Buyers came out swinging with strong offers in March. Sellers accepted offers closer to their list price, as the percent of original list price received at sale was up to 96.7 percent. Homes tended to sell in less time, with cumulative days on market declining 17.5 percent to 85 days. Months supply of inventory fell 28.6 percent to 2.5 months—the third lowest figure on record going back to 2003. Generally, five to six months of supply is considered a balanced market. While the metropolitan area as a whole is favoring sellers, not all areas, segments or price points necessarily reflect that.
“Between new loan applications and anecdotal evidence, we knew this spring would be another big one for buyers,” said Judy Shields, Minneapolis Area Association of REALTORS® (MAAR) President. “The small gain in seller activity was nice, but it falls well short of the supply levels needed to sustain the demand we’re seeing. That should be motivating for sellers, but it’s still important to understand that your home needs to be priced right.”
It’s also useful to assess specific area and segment performance, since no single property spans the entire metro area nor all market segments and price points. The percentage of sales that were foreclosure or short sale fell to 13.4 percent while traditional pending sales rose 16.2 percent. Single-family homes continued to dominate sales volume, even though townhomes had the strongest increase in closed sales compared to last March, followed by condos. Previously-owned sales had a stronger performance than new construction. Sales activity in the $200,000 and below range declined 13.8 percent while sales activity between $200,000 and $300,000 rose 10.5 percent and activity above $300,000 rose 3.4 percent. Cities with the highest median home price include North Oaks, Orono, Edina, Plymouth, Chanhassen and Minnetonka.

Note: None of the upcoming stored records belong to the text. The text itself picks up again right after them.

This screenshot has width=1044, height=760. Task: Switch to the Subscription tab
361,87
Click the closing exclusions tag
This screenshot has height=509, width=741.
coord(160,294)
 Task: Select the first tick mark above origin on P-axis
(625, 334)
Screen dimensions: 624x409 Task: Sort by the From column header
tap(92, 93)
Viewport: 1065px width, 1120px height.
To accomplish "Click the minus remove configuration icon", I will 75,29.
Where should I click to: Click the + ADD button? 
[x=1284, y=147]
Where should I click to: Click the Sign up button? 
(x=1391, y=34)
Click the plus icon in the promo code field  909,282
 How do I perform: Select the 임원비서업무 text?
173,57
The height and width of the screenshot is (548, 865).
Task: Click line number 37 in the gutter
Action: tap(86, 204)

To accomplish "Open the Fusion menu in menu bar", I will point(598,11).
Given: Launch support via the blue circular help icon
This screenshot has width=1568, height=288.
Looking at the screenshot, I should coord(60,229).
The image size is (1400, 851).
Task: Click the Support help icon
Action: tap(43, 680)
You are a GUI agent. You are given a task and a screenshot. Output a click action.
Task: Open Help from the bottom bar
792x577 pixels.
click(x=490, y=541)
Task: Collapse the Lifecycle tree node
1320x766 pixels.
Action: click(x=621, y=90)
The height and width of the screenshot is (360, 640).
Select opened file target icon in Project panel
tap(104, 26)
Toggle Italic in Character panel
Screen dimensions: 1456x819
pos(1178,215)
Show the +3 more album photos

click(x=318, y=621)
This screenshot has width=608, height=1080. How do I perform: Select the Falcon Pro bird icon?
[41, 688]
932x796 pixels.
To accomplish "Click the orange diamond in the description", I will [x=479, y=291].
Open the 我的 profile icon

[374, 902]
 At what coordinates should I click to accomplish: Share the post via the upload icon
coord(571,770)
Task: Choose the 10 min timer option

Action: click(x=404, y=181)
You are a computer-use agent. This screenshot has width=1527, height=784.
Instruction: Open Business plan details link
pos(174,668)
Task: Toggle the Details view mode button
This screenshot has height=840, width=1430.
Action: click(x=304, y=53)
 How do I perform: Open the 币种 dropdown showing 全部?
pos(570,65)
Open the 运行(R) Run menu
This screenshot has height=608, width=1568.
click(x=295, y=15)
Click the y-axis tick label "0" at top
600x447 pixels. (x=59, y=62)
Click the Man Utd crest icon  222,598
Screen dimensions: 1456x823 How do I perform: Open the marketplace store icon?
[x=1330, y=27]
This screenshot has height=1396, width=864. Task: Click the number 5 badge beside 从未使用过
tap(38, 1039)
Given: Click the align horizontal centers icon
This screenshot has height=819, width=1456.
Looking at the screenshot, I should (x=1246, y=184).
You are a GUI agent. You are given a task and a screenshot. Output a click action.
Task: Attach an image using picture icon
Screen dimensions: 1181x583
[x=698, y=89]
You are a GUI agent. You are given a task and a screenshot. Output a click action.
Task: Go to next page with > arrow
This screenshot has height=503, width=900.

The national unemployment rate ticked up to 5.0 percent in March—reflecting more confident job-hunters actively seeking work. The most recent wage data is also encouraging—a positive factor that could offset declining affordability brought on by rising prices. Locally, the latest Bureau of Labor Statistics figures show the Minneapolis-St. Paul-Bloomington metropolitan area was among the top eight metros with the lowest unemployment rate. The 30-year fixed mortgage rate is about 3.7 percent compared to a long-term average of about 8.0 percent. Rates took a surprising dive after the Federal Reserve announced the first hike last year. Nevertheless, marginally higher rates are expected in 2016.
“Serious buyers should be prepared to make their strongest offer right up front this spring,” said Cotty Lowry, MAAR President-Elect. “Traffic at open houses is as strong as I can recall, which makes additional options on the supply side of the equation that much more critical.”